- _Activity_
Of all the lines in the entries below, give again exactly those starting at the line containing "Home (143, 112)" and ending at the line containing "Email Post (139, 1976)", both ends included, and no others.

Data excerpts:
◇ ◇ ◇ ◇ ◇ ◇ ◇
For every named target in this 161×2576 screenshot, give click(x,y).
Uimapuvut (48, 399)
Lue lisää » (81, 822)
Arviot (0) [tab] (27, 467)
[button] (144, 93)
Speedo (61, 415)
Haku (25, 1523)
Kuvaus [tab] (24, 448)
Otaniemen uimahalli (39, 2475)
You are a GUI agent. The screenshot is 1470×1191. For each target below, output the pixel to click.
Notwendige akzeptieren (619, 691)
◇ ◇ ◇ ◇ ◇ ◇ ◇
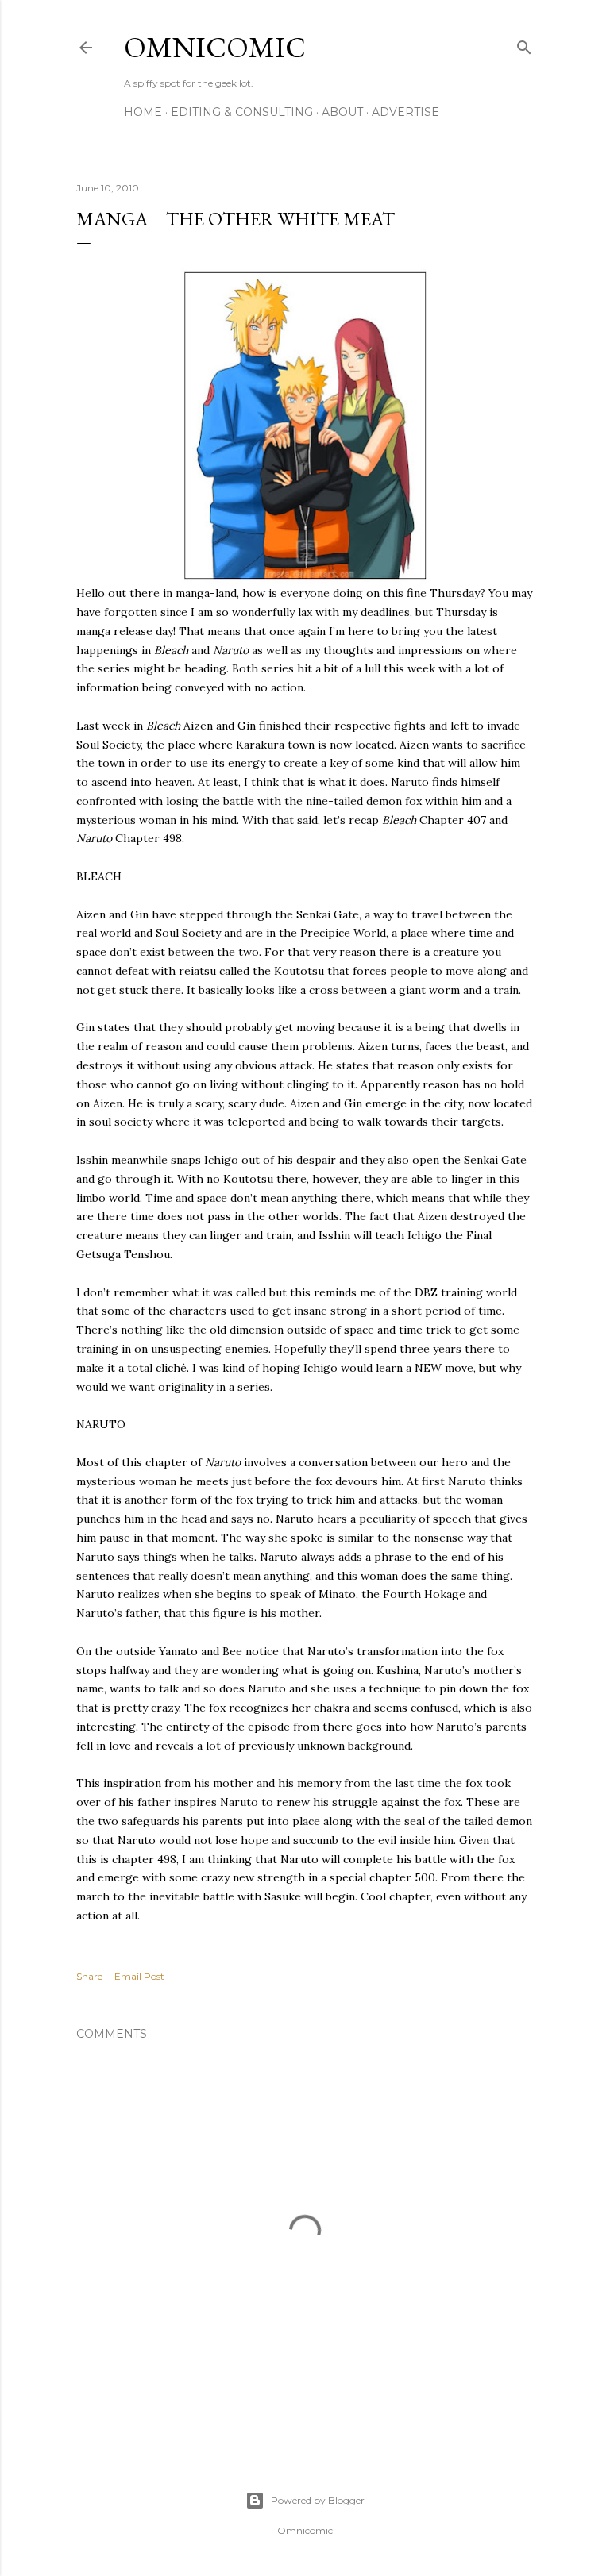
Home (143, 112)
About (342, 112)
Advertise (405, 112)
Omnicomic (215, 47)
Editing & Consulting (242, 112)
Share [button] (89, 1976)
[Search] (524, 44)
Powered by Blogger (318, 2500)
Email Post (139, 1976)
◇ ◇ ◇ ◇ ◇ ◇ ◇
- _Exercise solution_
Home (143, 112)
About (342, 112)
Advertise (405, 112)
Omnicomic (215, 47)
Editing & Consulting (242, 112)
Share [button] (89, 1976)
[Search] (524, 44)
Powered by Blogger (318, 2500)
Email Post (139, 1976)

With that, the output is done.